-- INPUT follows --
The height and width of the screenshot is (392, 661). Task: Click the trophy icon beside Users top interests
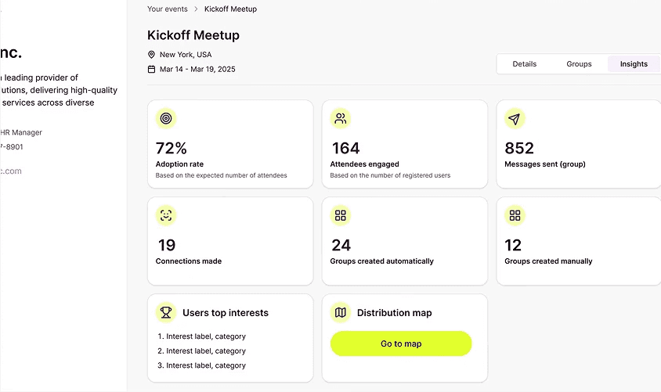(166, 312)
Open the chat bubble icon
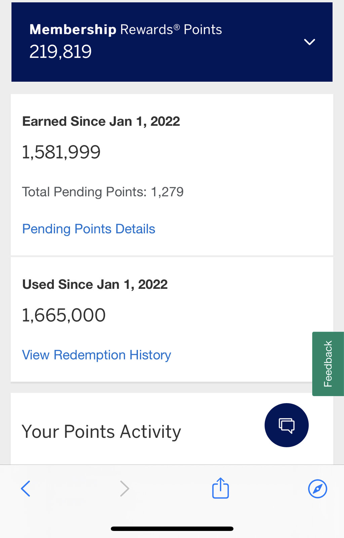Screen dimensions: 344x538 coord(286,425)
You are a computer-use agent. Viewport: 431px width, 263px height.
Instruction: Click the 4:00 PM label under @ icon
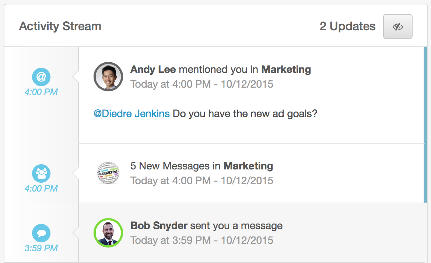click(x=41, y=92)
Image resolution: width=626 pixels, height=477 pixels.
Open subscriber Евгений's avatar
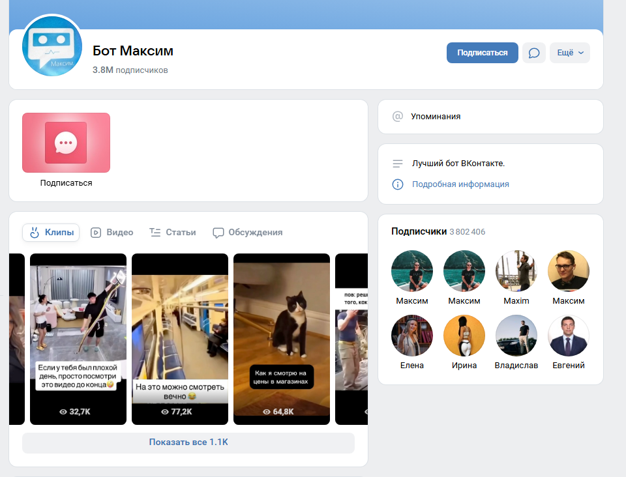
-- INPUT concluded --
-- INPUT follows --
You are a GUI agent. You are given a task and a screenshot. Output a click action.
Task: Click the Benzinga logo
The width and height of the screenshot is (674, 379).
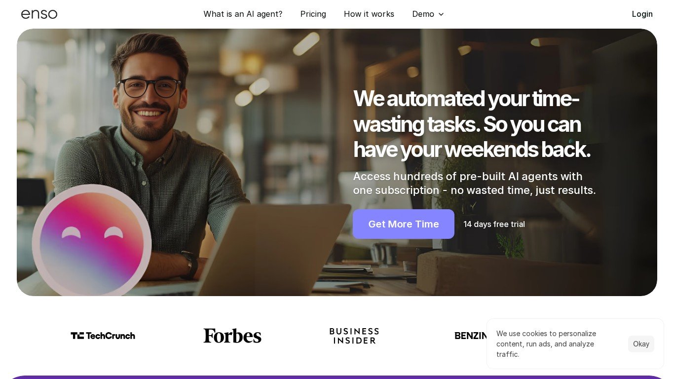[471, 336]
-- INPUT concluded --
-- INPUT follows --
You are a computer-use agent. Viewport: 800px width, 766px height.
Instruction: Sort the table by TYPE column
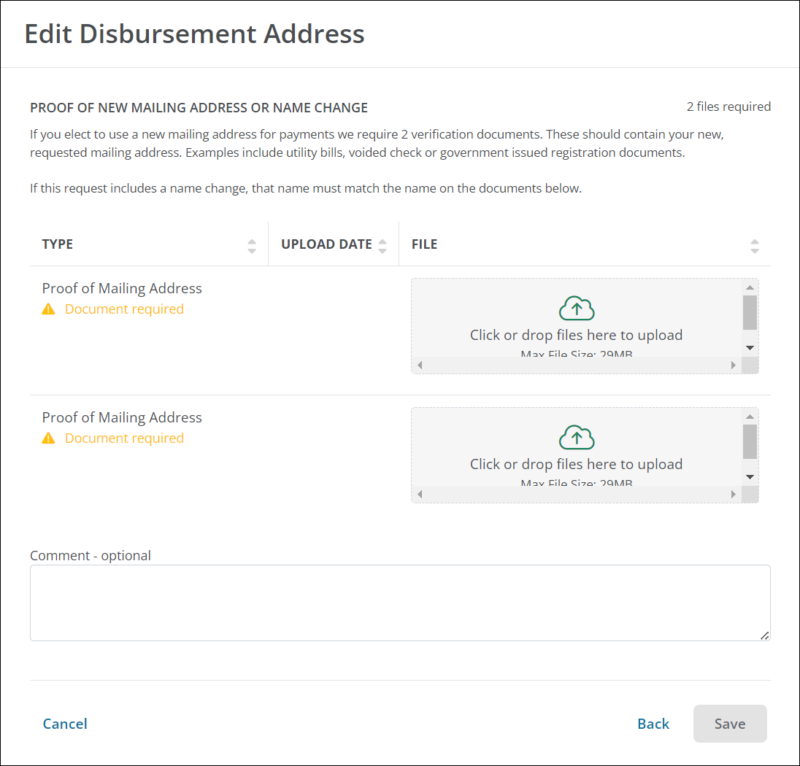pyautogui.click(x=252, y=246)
-- INPUT concluded --
• **TRY IT**
Reproduce, word for word, everything in the listing above from the line containing "You are a computer-use agent. Viewport: 431px" down to the line containing "Open subscriber Евгений's avatar", both of them included. No pictures.

• **TASK ANSWER**
You are a computer-use agent. Viewport: 431px width, 263px height.
Instruction: Click the 4:00 PM label under @ icon
click(x=41, y=92)
Image resolution: width=626 pixels, height=477 pixels.
Open subscriber Евгений's avatar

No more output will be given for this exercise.